▸ Records for the exercise:

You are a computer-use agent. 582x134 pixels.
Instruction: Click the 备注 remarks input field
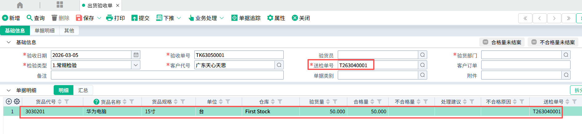pyautogui.click(x=167, y=75)
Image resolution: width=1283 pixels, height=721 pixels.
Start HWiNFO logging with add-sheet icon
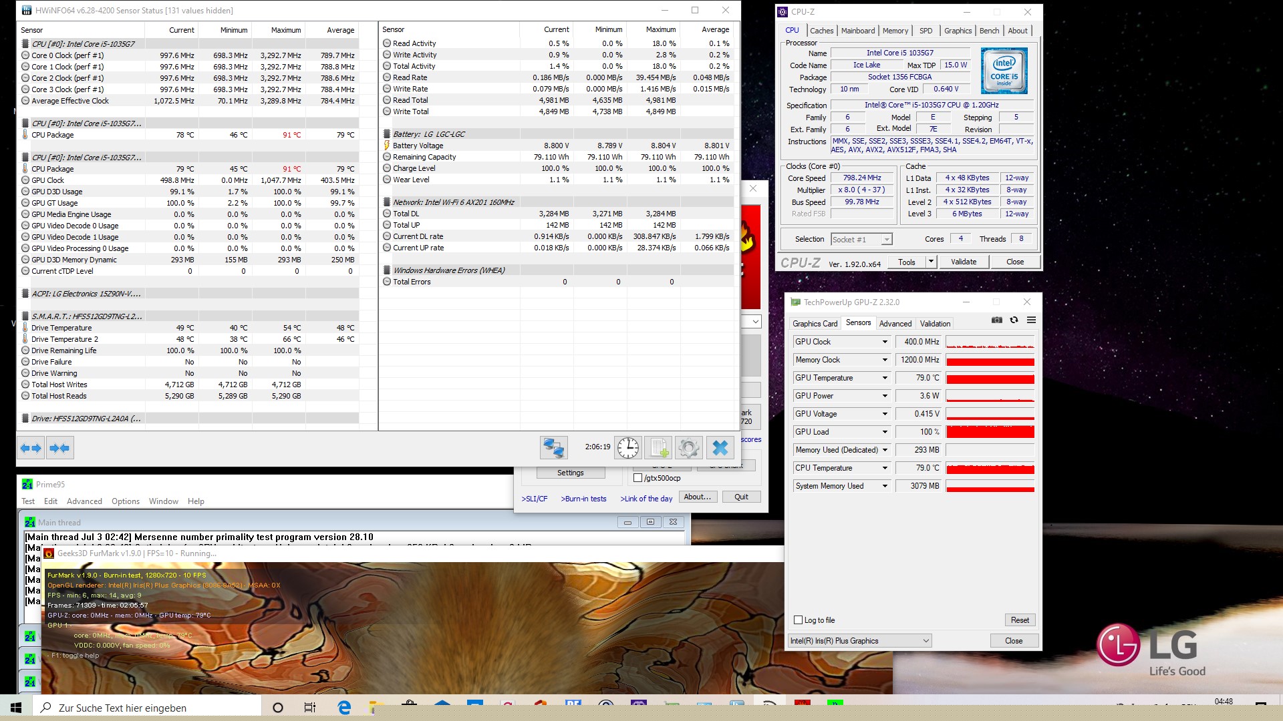658,447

▸ Required work: Can you output every line of the items above as a Markdown table with the columns Row and Line, numbering each line, skipping blank lines, and leaving the pictures out?

▸ Result below:
| Row | Line |
|---|---|
| 1 | You are a computer-use agent. 582x134 pixels. |
| 2 | Instruction: Click the 备注 remarks input field |
| 3 | pyautogui.click(x=167, y=75) |
| 4 | Image resolution: width=1283 pixels, height=721 pixels. |
| 5 | Start HWiNFO logging with add-sheet icon |
| 6 | 658,447 |